● Recorded data
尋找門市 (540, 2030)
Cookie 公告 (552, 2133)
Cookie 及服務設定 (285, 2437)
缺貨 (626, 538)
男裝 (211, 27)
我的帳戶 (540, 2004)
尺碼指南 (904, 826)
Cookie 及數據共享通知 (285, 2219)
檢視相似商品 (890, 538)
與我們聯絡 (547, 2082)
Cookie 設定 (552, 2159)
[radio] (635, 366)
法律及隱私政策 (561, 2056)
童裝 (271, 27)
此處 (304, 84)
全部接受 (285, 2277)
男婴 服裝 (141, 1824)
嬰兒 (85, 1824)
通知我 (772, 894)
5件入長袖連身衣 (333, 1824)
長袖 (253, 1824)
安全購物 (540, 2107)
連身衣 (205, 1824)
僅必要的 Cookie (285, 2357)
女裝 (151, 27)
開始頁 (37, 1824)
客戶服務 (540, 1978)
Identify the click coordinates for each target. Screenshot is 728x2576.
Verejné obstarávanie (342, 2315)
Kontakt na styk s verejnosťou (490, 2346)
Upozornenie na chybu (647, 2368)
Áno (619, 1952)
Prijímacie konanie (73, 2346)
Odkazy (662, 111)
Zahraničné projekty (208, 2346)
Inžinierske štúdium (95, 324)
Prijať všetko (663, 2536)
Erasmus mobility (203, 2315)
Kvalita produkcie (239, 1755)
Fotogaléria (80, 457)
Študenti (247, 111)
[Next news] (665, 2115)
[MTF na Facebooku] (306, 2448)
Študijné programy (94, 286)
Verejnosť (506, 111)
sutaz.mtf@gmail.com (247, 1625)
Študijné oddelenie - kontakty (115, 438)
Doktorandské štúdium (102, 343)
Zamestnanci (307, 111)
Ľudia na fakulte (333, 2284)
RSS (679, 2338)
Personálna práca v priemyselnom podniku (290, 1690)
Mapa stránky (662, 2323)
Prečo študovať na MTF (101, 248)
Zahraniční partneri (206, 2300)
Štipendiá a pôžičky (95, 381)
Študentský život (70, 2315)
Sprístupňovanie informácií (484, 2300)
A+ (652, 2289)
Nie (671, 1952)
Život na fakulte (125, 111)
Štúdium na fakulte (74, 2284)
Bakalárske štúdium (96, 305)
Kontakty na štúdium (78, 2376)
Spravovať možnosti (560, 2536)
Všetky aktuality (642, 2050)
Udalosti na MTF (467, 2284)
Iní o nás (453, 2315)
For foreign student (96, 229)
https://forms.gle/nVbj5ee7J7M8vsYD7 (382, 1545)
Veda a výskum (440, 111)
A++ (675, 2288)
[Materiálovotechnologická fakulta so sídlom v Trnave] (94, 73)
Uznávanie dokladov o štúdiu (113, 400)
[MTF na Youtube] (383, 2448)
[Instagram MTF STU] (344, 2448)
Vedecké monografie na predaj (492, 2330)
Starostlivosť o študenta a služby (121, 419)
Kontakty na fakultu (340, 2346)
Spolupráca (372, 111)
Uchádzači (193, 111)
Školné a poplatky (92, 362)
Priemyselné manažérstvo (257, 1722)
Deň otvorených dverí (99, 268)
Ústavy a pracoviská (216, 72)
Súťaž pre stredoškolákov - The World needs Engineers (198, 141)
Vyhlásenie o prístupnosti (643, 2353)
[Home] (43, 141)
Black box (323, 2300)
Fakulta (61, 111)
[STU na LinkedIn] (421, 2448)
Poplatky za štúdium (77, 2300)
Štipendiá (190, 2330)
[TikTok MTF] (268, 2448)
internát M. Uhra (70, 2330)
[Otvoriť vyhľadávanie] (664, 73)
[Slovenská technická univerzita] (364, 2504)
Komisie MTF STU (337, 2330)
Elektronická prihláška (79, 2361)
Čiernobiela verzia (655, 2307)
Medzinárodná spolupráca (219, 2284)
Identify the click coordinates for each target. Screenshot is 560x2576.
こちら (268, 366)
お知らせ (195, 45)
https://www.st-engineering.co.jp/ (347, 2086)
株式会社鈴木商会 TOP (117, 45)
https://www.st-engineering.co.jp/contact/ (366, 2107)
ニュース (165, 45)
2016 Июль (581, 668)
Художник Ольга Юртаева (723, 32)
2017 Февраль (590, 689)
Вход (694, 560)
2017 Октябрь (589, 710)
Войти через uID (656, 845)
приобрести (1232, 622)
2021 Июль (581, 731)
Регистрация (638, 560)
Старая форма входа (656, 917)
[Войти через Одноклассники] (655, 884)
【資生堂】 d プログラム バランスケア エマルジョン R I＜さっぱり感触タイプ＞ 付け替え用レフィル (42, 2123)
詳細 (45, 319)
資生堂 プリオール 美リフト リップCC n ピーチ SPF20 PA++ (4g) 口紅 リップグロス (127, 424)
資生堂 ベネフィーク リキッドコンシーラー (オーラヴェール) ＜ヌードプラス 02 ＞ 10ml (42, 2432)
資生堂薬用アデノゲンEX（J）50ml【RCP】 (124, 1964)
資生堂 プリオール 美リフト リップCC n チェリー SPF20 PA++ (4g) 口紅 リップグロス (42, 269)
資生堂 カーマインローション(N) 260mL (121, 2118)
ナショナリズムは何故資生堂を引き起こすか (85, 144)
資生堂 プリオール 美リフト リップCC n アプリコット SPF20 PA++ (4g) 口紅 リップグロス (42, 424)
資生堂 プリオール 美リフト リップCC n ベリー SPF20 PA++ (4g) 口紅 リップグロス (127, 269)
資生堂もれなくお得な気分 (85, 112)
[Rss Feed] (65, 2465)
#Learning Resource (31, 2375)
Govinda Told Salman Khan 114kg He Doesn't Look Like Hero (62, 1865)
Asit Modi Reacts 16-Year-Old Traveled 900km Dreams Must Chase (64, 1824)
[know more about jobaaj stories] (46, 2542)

● Task objective
Set down exactly the lines from the start of the records to the line with "Upozornenie na chybu (647, 2368)". Include that line, and add nothing more.

● Exercise response
尋找門市 (540, 2030)
Cookie 公告 (552, 2133)
Cookie 及服務設定 (285, 2437)
缺貨 (626, 538)
男裝 (211, 27)
我的帳戶 (540, 2004)
尺碼指南 (904, 826)
Cookie 及數據共享通知 (285, 2219)
檢視相似商品 (890, 538)
與我們聯絡 (547, 2082)
Cookie 設定 (552, 2159)
[radio] (635, 366)
法律及隱私政策 (561, 2056)
童裝 (271, 27)
此處 (304, 84)
全部接受 (285, 2277)
男婴 服裝 (141, 1824)
嬰兒 (85, 1824)
通知我 (772, 894)
5件入長袖連身衣 (333, 1824)
長袖 (253, 1824)
安全購物 (540, 2107)
連身衣 (205, 1824)
僅必要的 Cookie (285, 2357)
女裝 (151, 27)
開始頁 (37, 1824)
客戶服務 (540, 1978)
Identify the click coordinates for each target. Screenshot is 728x2576.
Verejné obstarávanie (342, 2315)
Kontakt na styk s verejnosťou (490, 2346)
Upozornenie na chybu (647, 2368)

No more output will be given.